Mi dica il nome dell’ultimo politico che la ha sorpresa (e perché)?

In Italia in termini cronologici l’ultimo è stato Bettino Craxi. Uomo libero, rinnovatore, politico a tutto tondo, ancora poco compreso, e strumentalmente rinchiuso nella “gabbia” degli immorali. Con la sua imponente fisicità portata a elemento negativo. Ma non c’è un passo della sua, tanto breve quanto intensa, corsa politica che non sia stata dettata da scelte di libertà e autonomia da ogni potere. Questo forse è stato il suo punto debole in un’Italia sempre alla ricerca di grandi, piccoli, forti e deboli poteri a cui affidare i propri destini.

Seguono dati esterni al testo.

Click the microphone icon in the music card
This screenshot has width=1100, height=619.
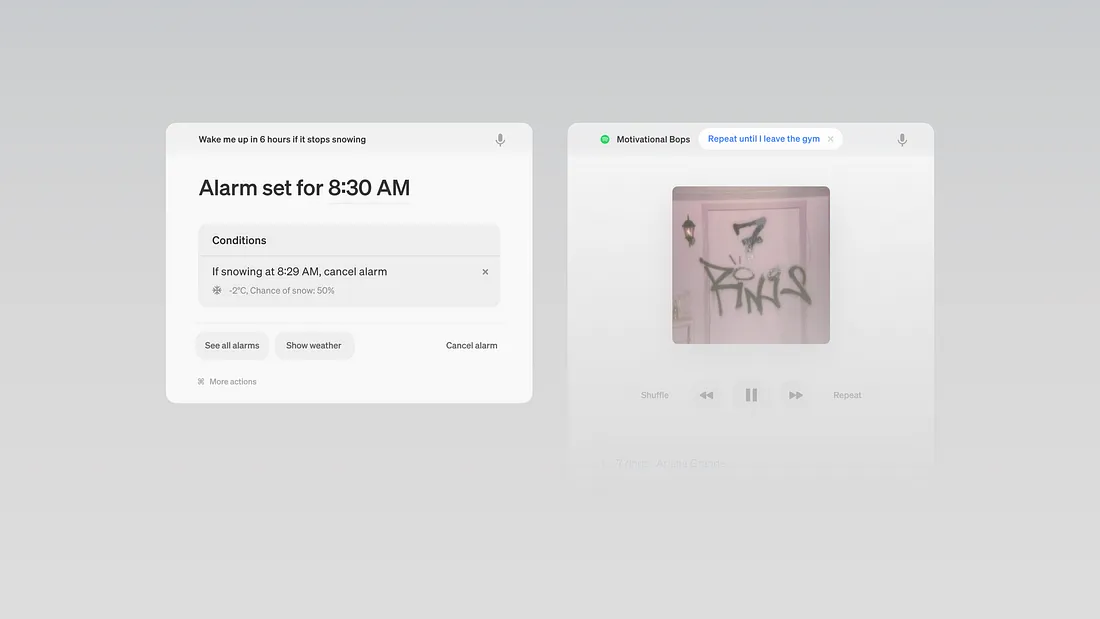[902, 140]
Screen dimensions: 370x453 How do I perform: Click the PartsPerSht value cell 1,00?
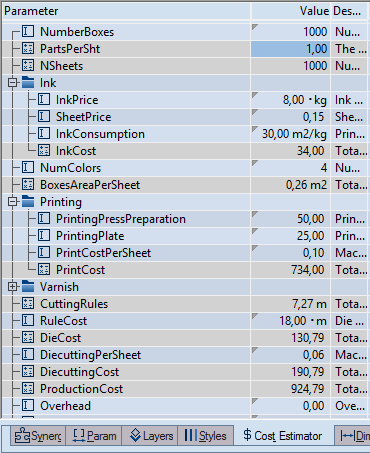(x=290, y=49)
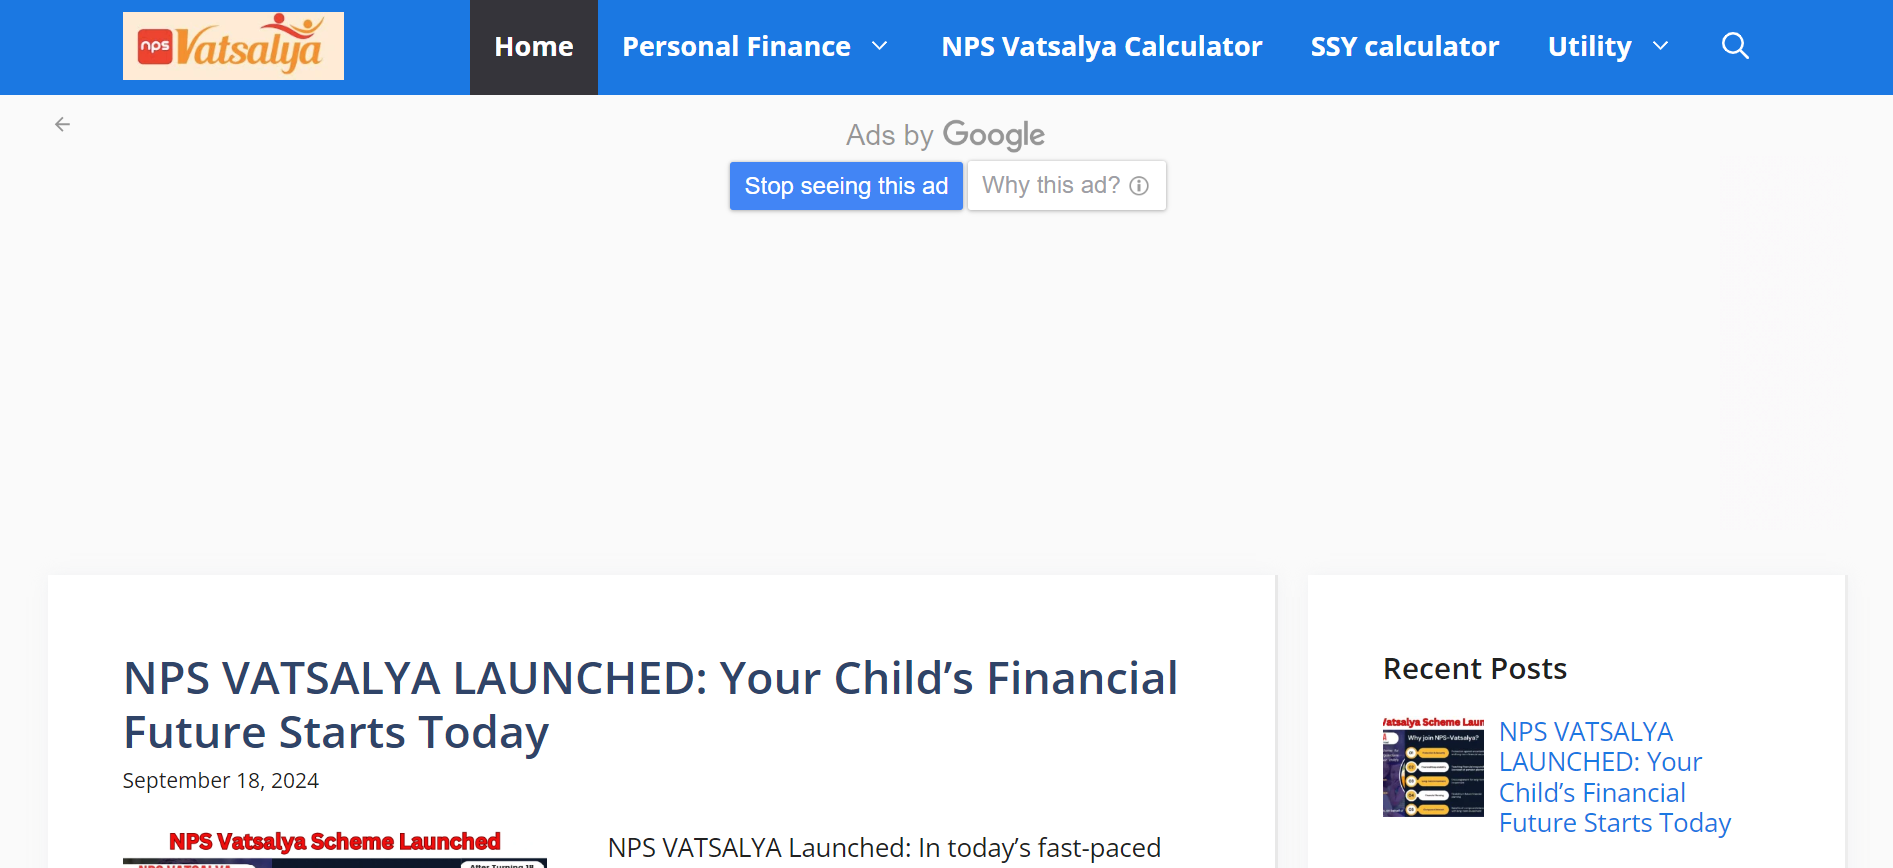Click the article heading NPS VATSALYA LAUNCHED
1893x868 pixels.
649,705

Nel tempo antico la politica collimava con la sapienza: Parmenide, Eraclito, Empedocle, in modo diverso sono stati impegnati nella prassi politica del proprio tempo. Oggi la politica è social. Non dovremmo recuperare una dimensione sapienziale della politica, o sono tutte fole, perdite di tempo?

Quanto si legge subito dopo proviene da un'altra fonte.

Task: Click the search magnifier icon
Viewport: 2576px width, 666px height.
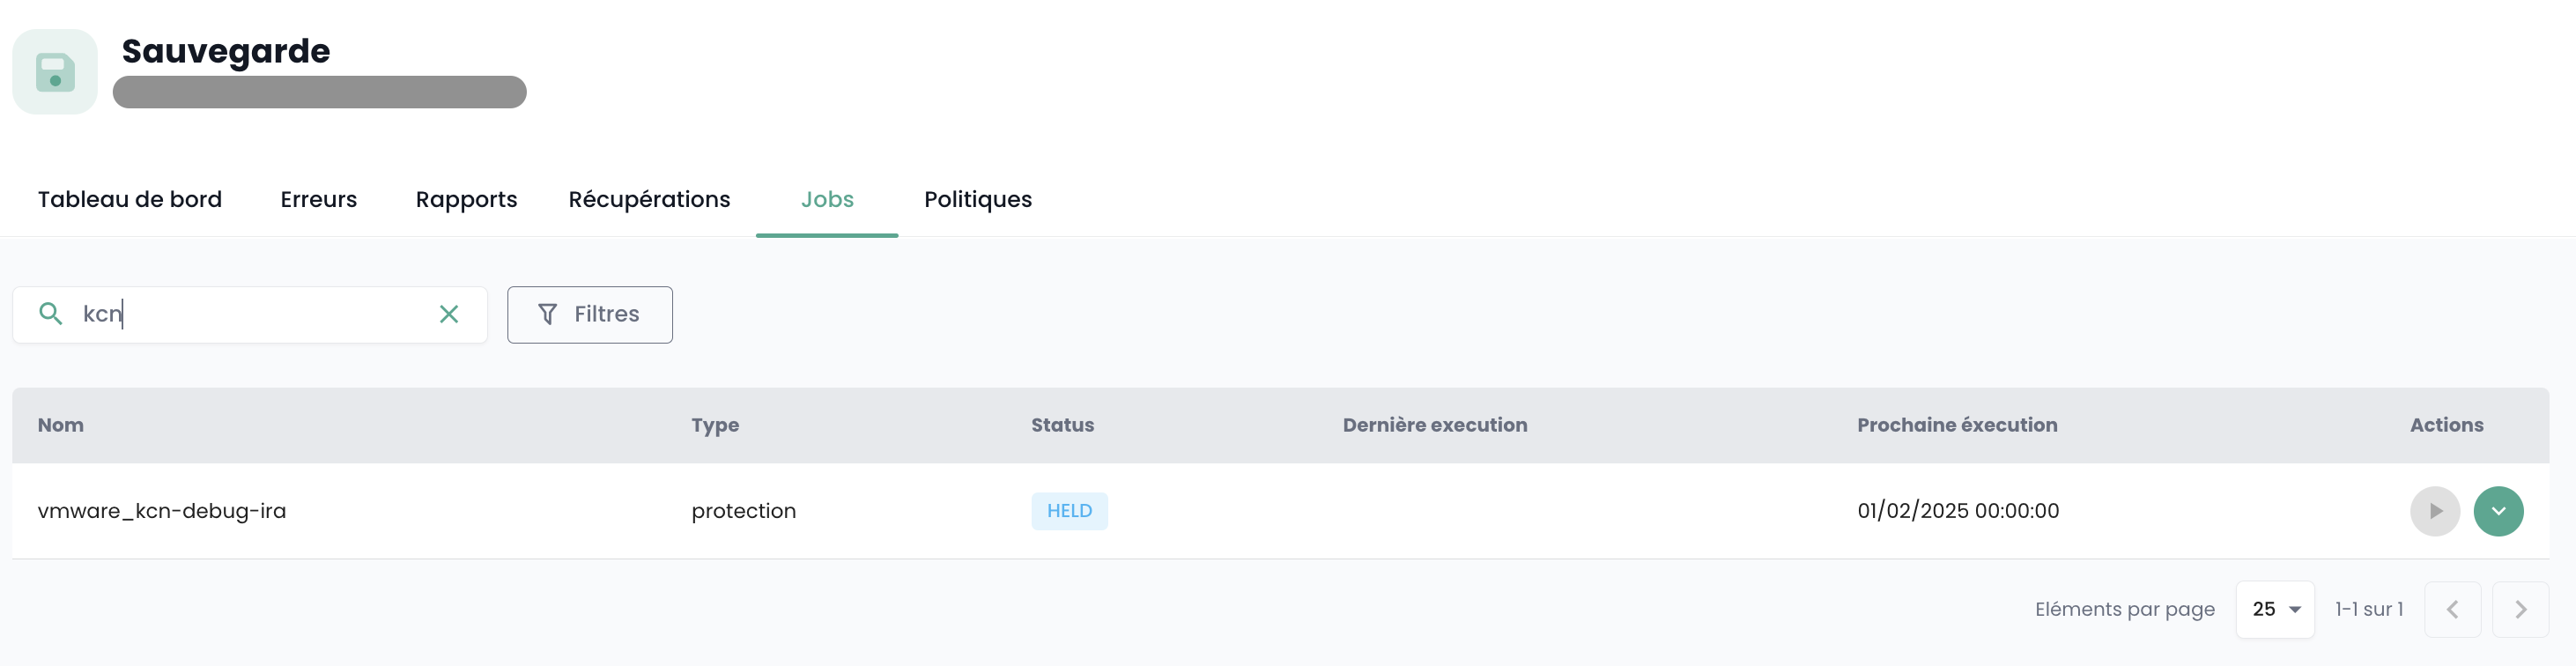Action: 50,314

Non concordo sulla semplificazione oggigiorno prevalente sulla differenza fra le antiche e sapienti “agorà” e le contemporanee insipienti “piazze”. La prassi, l’azione politica, la vita nella politica, ha da sempre svolto un suo corso naturale e coerente al suo “tempo”. L’idea che la sapienza delle élite aristocratiche chiuse nei loro laboratori del “vero e giusto” pensiero, abbia prodotto sempre uno sviluppo sapiente della società rispetto alla crescita esponenziale dell’insipienza di un popolo scatenato nella sua nuova piazza “social”, non corrisponde – come è sotto gli occhi di tutti – alla verità. I nuovi strumenti tecnologici sono chiaramente entrati con una fortissima accelerazione nella società attuale, creando strappi e lacerazioni, ma non per questo dobbiamo considerare la politica nella/della “rete” come un elemento di per sé portatore esponenziale di diseducazione anche politica. Non confondiamo gli strumenti – come quelli “elettronici” – con le regole ferree della politica, sempre agente nella società con i suoi rapporti di forza di per loro né sapienti, né insipienti.

Cosa non la convince della mitologia europeista?

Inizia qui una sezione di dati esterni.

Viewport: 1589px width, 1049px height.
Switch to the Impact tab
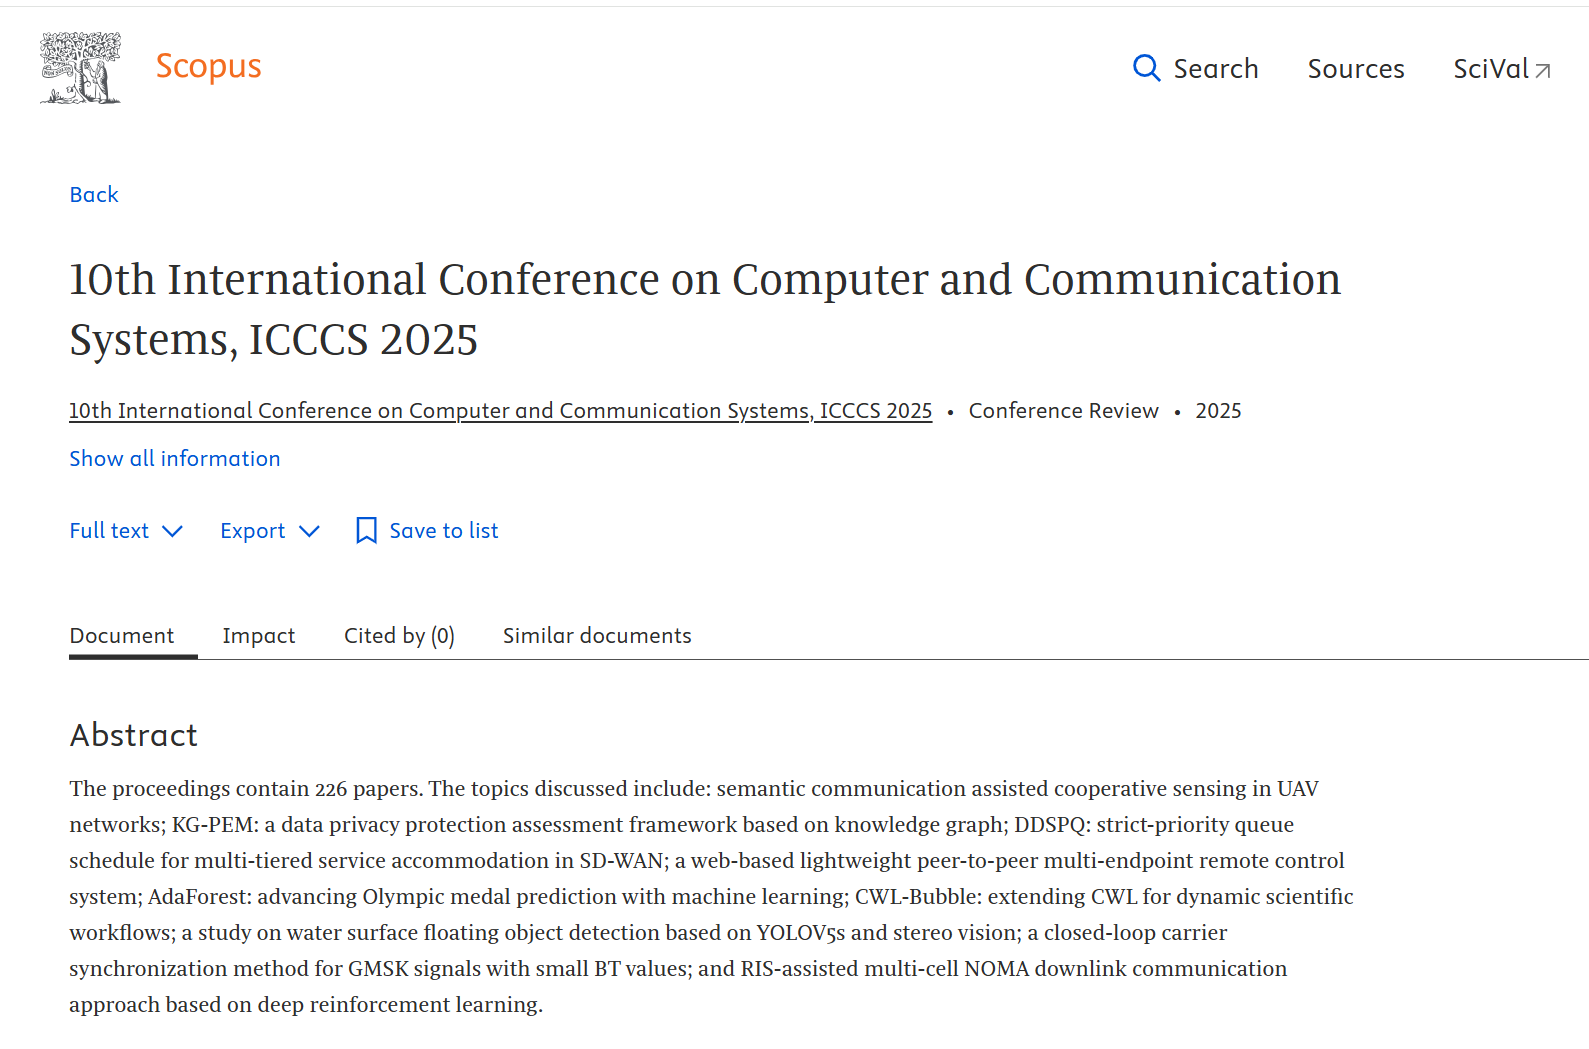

Nel libro si distingue fra Mitologia Europeista ed Europeismo. Fino a quando l’europeismo ha viaggiato sui binari della tutela della diversità fra le Nazioni componenti, rispettandone gli equilibri e le esigenze, attento alla diversità di culture, identità e necessità, l’effetto è stato positivo. Lo spiega bene Michael Walter con la sua definizione di Nazionalismo liberale senza il quale non può esistere alcuna forma di Internazionalismo (europeo e non solo), comunitario e cooperativistico. Invece quando si è entrati nella Mitizzazione radicale di un modello europeistico che non corrispondeva più a questo equilibrio fra nazioni, si è giunti alla produzione di un sistema autoreferenziale e burocratico, sfuggito al controllo di tutti gli stessi governi nazionali. Sino a diventare un modello di sopravvivenza monetaria e meramente retorico – utile come vessillo mitologico – in assenza di una vera azione condivisa di interessi plurimi tesi ad una unità di intenti realisticamente sostenibili.

A me pare, in fondo, che Mitologie italiane distrugga il mito della politica italiana… è così?

No, in realtà l’esprit del libretto tende al contrario ad una, seppur breve e limitata, critica alla “denigrazione” della politica italiana, analizzandone gli elementi pre-politici, culturali, civici, spirituali, alla base della sua originaria crisi: la tipicità italiana con la sua irriducibile identità. Non vorrei incorrere nella feroce ma perfetta critica di Nanni Moretti (“te lo meriti Alberto Sordi!”), ma ancora oggi – nel 2023! – siamo costretti a ricorrere a Massimo D’Azeglio per definire i nostri limiti ed eccessi, che mascheriamo con il ricorso all’ombrello delle mitologie politiche, nazionali ed europee.